Saudi Arabia's residential market is expected to pick up in 2018 thanks to better economic growth and new government initiatives after the market dipped last year, according to a report from consultancy Knight Frank.
“Drivers for the market appear to be positive for the long term, which include favourable demographic dynamics, room for improvement in economic growth from current levels and economic reform programmes placing a focus on real estate as part of the diversiﬁcation process,” the report said. “In recent quarters we have seen that residential real estate prices have flattened, which could be an indication that the market has bottomed out and may be close to stabilising following a year of rapid decline.”
Recent government initiatives in support of the real estate sector include the white land tax, new regulations for the use and listing of REITs, an increase in the loan-to-value ratio for first home ownership, and the launch of the Sakani programme for affordable housing.
Property sales and rental prices in Saudi Arabia and other Arabian Gulf states have declined in the last few years due to lower oil prices and general economic slowdown.
The residential market continued to decelerate in Saudi Arabia last year with lower levels of transactions and flattening sales prices, Knight Frank said.
“The trend towards a weaker residential market is mainly due to eroding market liquidity, and is exacerbated by a combination of more inherent factors, namely lack of affordability and limited access to financing, supply shortage in the mid-to-lower end of the market and lack of suitability of existing stock,” said Raya Majdalani, research manager at Knight Frank in the report.
Knight Frank's Saudi Arabia Residential Market Review focuses on the kingdom’s largest markets – Riyadh, Jeddah and Eastern Province.

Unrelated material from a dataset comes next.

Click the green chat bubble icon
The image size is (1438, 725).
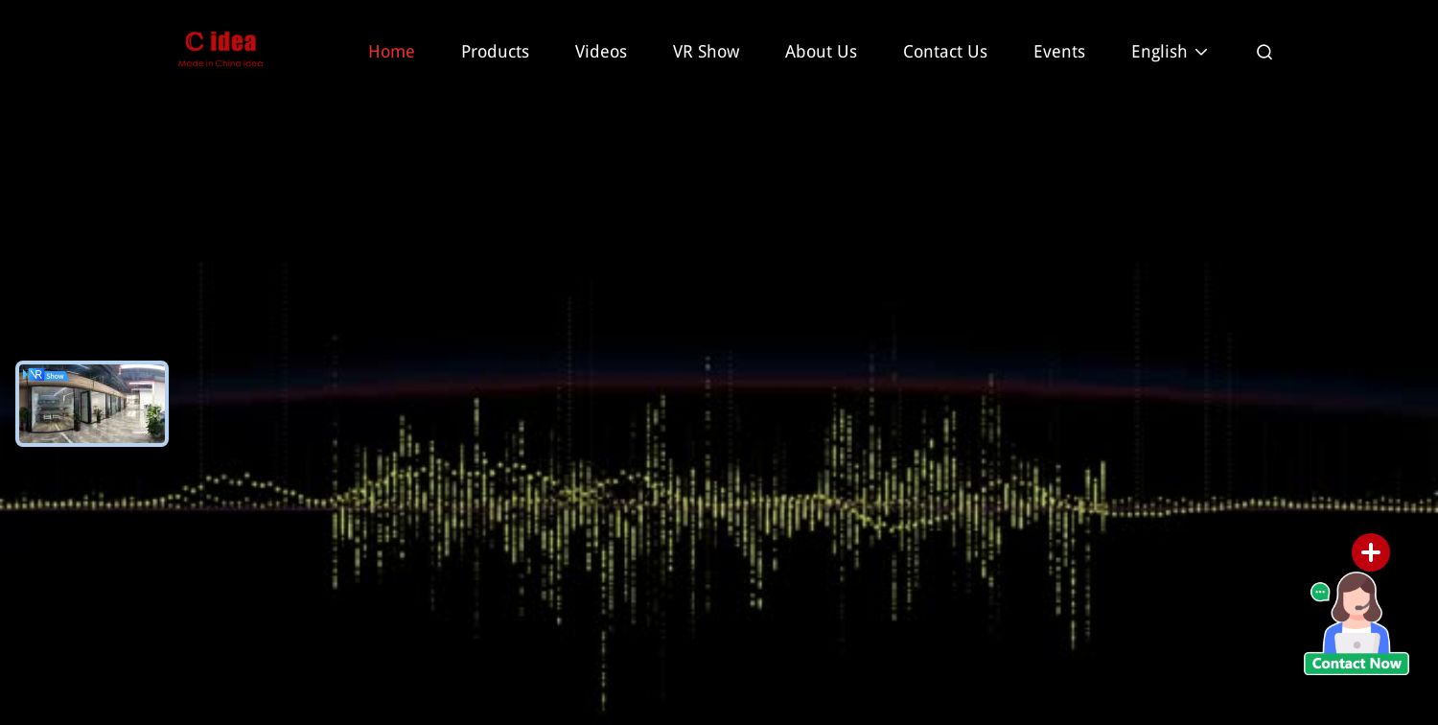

In Riyadh, the picture was mixed with sales price growth for apartments rising 36 per cent year-on-year in 2017 but dropping 5 per cent year-on-year for villas.
Transaction volumes in Riyadh overall increased by 15 per cent year-on-year in 2017 while the total value of transactions dropped 3 per cent compared to a year earlier. The Saudi government delivered around 38,000 new affordable residential products in Riyadh Province last year through its Sakani programme which launched in early 2017.

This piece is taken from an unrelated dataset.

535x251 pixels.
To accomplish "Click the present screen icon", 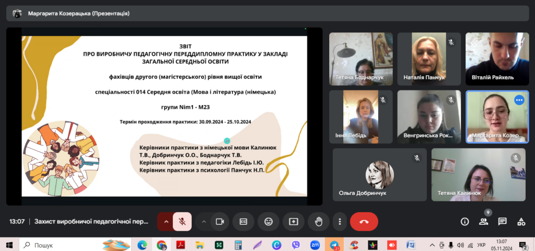I will (x=294, y=221).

In Jeddah, supply is being similarly geared towards middle-income housing to meet the demands of the city’s population, which is expected to grow at an average of 2.5 per cent each year to 2022.

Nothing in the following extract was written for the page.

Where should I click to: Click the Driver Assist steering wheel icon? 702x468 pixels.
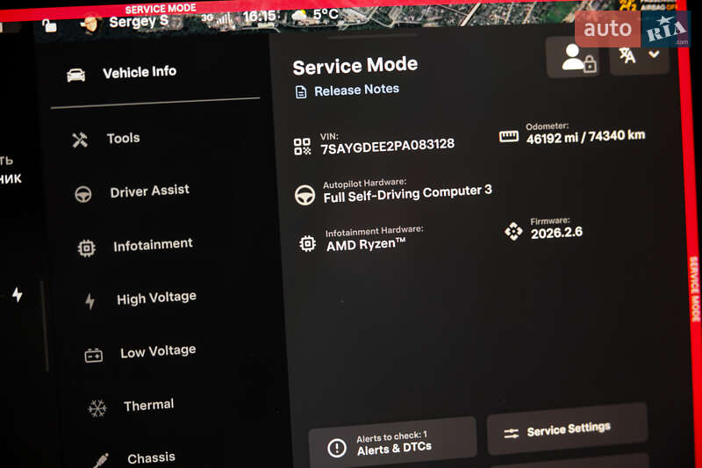click(83, 194)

Transaction volumes remained relatively unchanged compared to 2016, the report said, but the total value of transactions saw a 21 per cent year-on-year decline.
The average sale price for apartments in Jeddah also saw little change year-on-year in 2017, but decreased by 24 per cent for villas, showing a clear shift in demand towards apartments, Knight Frank said, citing government data.
In the Eastern Province, residential property demand has been cooling over the past two years due to the sharp fall in oil prices in the highly energy-dependent part of the kingdom. However, the introduction of the ‘white land’ tax to prevent accumulation of land banks and the fall in the cost of building materials is driving development activity.
The volume of residential transactions fell by 1 per cent year-on-year in 2017 but the value of transactions dropped 21 per cent. Apartment prices remained stable but dropped 24 per cent for villas.